Which? was the only publisher to support the exclusion of Gemini in the CMA’s proposed decision.
“Gemini doesn’t need to be included yet, because AI assistants are still new and not widely used as a replacement for search engines,” Which? said.
It added that Gemini may need to be included in the future as it becomes more powerful.
Others
The Guardian Media Group, News Media Association, and the European Publishers Council (EPC) challenged the exclusion of Gemini and Google News.
The Guardian Media Group also requested the CMA requires Google to give publishers access to referral traffic from AI Overviews, AI Mode and any future AI Search products.
Charity Public Interest News Foundation (PINF) made reference to local news outlets shutting due to declining revenues, and recommended a “new regulatory code to rebalance the relationship between publishers and online platforms”. It urged the CMA to bring forward the measure as high-risk.
“The Government has said that it will take more than nine months for its economic assessment on the issue of AI and copyright infringement putting those results well into 2026,” it said. “It is unfair to the digital news market to hold it hostage…for some months or even years.”
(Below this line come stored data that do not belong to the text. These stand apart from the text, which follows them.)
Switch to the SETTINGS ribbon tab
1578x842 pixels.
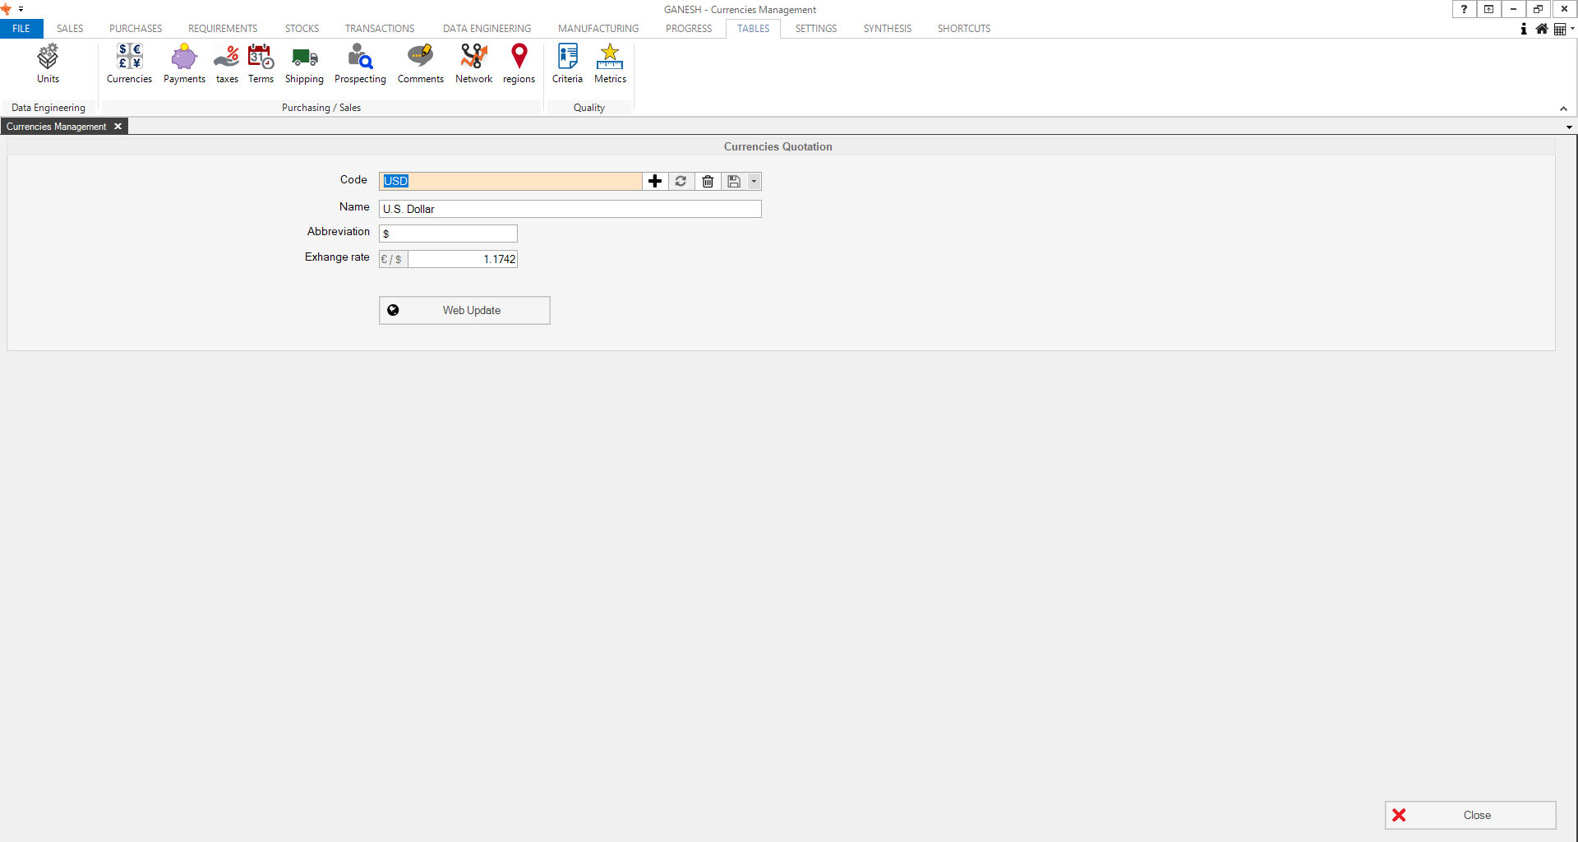(815, 29)
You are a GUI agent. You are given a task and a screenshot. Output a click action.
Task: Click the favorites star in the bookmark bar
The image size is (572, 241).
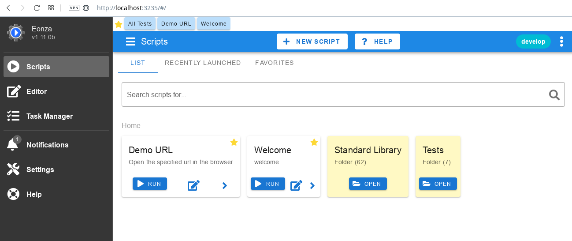(x=119, y=24)
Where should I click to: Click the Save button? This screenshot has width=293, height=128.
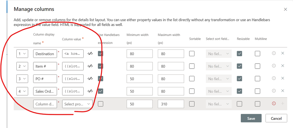pos(251,118)
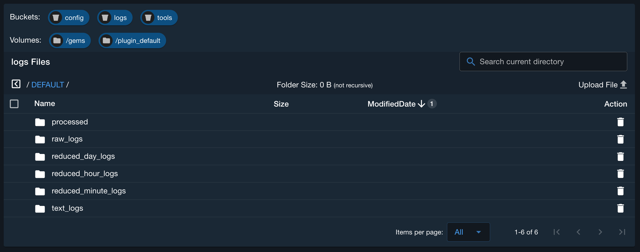Toggle the select-all checkbox in the header
The width and height of the screenshot is (640, 252).
pyautogui.click(x=14, y=104)
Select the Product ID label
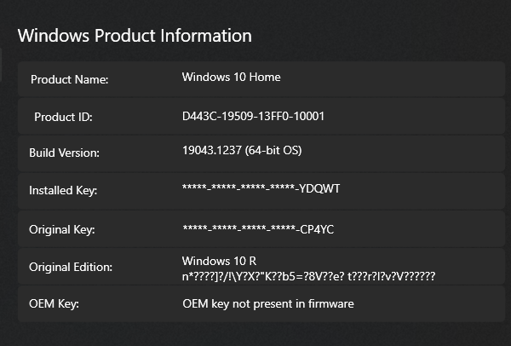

Google’s response to the CMA’s proposed decision was largely in disagreement, with an exception of the exclusion of Gemini.
It also claimed that an SMS investigation will lead to 13 potential interventions over five years, which will impact product launches and UK operations, which affects UK businesses and consumers.
It also said the CMA was understating the competitive constraints from Amazon, other large retailers, and AI assistants, “all of which are expected to grow materially during the designation period”.